Rating 5 stars
White Horses is a modern production of a book that never was, a new imagining of a work that should have been, featuring autolithograph reproductions of paintings by one of my favourite artists, Eric Ravilious, and text by Noel Carrington.
Carrington wrote the essay that accompanies Edward Bawden’s lithographs depicting Life in an English Village. He also created Puffin Books, the children’s imprint of Penguin. As part of a series of coloured picture books for Puffin, Carrington commissioned Ravilious to illustrate a book about the chalk figures of Dorset, Wiltshire, East Sussex and other areas of the English Downs. Ravilious wanted to title it White Horse, but Carrington chose Downland Man, to allow for the inclusion of other, non-equine chalk figures.
The Second World War intervened, and Ravilious’ focus shifted to his work as an Official War Artist, but not before he had created a dummy, incorporating pencil sketches and pasted-in photographs of his now famous watercolours of English hill monuments, painted in 1939, as a mock up of the book. Ravilious’ death in 1942 meant that the pause on Downland Man became permanent.
The dummy was thought lost until 2010, when Roland Collins, an illustrator who worked with Carrington in the 1950s, rediscovered it among papers Carrington had given to him during an office clear out. The dummy is now at the Wiltshire Museum and Joe Pearson of Design For Today obtained permission to finally create the book that never was, titling it White Horses in homage to Ravilious’ preferred title.
I saw something on Instagram that led me to Pearson’s account, and shortly after that to the DFT website, where I bought this delightful book.
It comes wrapped in a dust jacket, on the verso of which is printed the history of the book with images taken from the dummy.
The book itself marries Ravilious’ illustrations with new work by Alice Pattullo, filling in the loosely sketched out elements in the dummy. The text, inspired by a letter from Carrington to Ravilious describing his ideas for the narrative, is by Pearson and introduces the landscape of the South Downs and their prehistoric occupants. For Pearson, “the prehistory of England deserves a closer, longer look” than the school curriculum allows. This book, with its clear, readable language, is a good starting point for anyone, young or old, who is curious about the people who lived in the south of England before writing took hold.
When I lived in Oxford for a year, for my first real job in archives, I visited some of the prehistoric sites in the Cotswolds. I’ve long been fascinated by the markings on OS maps showing stone circles, monuments and round houses. I didn’t study this period of history either at school or university, so only have a glancing knowledge of it. This book has helped to flesh out that modicum of knowledge.
Ravilious’ muted colour palette suits the feeling evoked by Pearson’s words. The soft greens, browns and yellows, occasionally interrupted by a burst of turquoise, feel prehistoric. They conjure in me the same wonder I feel when driving through the hills of Cumbria or Wales, thinking about the way the landscape has changed thanks to our husbandry of it, and yet has largely remained the same as our ancestors would have experienced it.

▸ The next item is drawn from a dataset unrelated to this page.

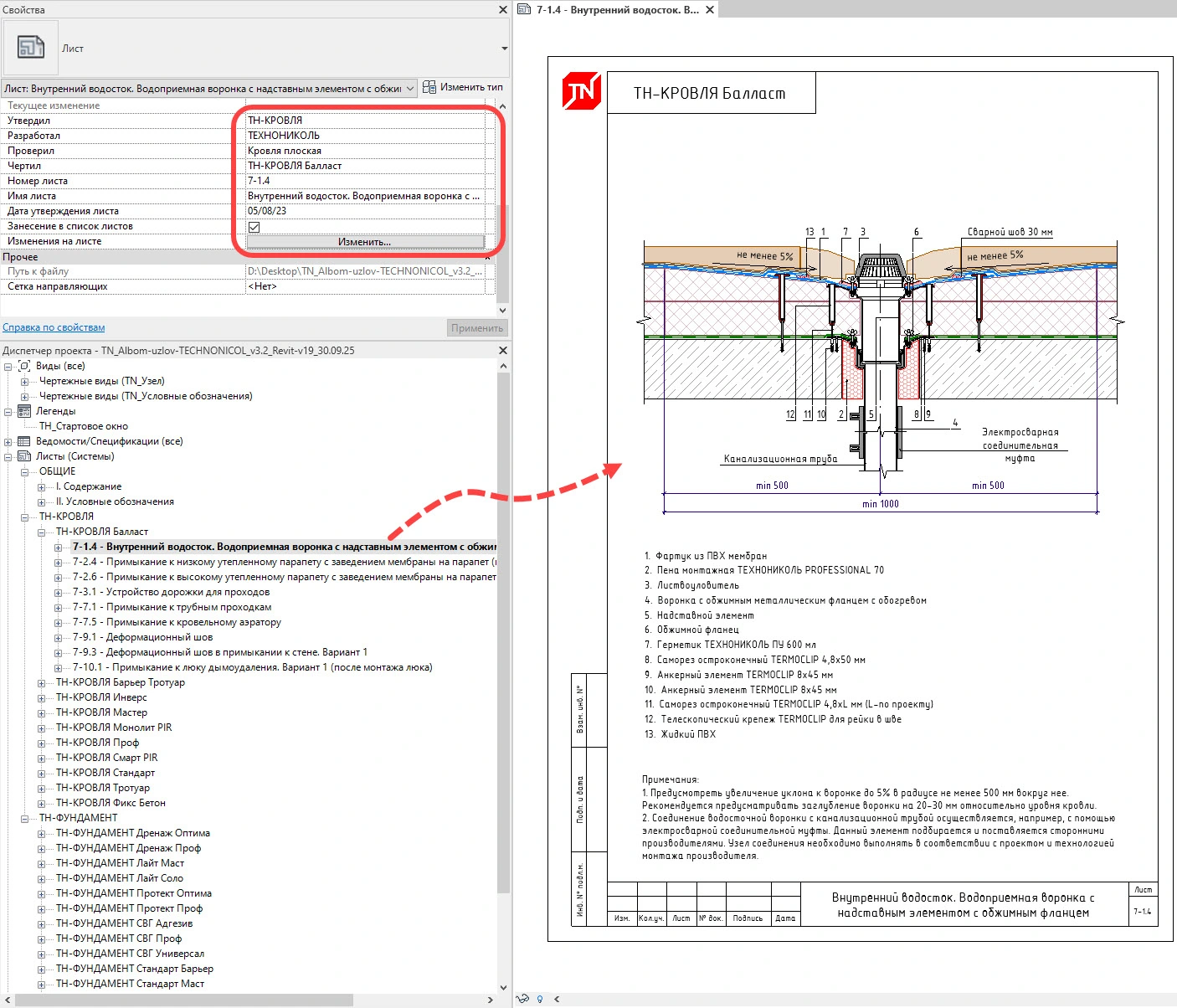Viewport: 1177px width, 1008px height.
Task: Click the Project Browser horizontal scrollbar
Action: click(x=184, y=1000)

I also love the very human perspective captured in the paintings. I’m so used to seeing images of landmarks from above, now, taken from the air, that it is refreshing to see the monuments, as painted by Ravilious, distorted by the landscape and largely depicted from below. His painting of the Uffington Horse in particular adds mystery to the now familiar chalk figure. From the text accompanying his painting of the Wilmington Giant, I learnt that this monument is only in proportion when viewed from the bottom of its hill. I also love the way Ravilious used barbed wire fences as leading lines to draw the eye into many of the paintings. His are depictions of landscape that it’s easy to get lost in.
As well as introducing the monuments painted by Ravilious, the text also informs the reader of such things as the sacred nature of rivers, the development of farming and animal husbandry, the development of pathways and roads, how pottery was made, what food Neolithic people ate, their burial practices, and the purpose served by Neolithic hill forts. Much of this information is illustrated by contemporary illustrator Alice Pattullo in striking monochrome.
This book is a beautiful celebration of the Downs and it made me want to visit these monuments and the landscapes that house them.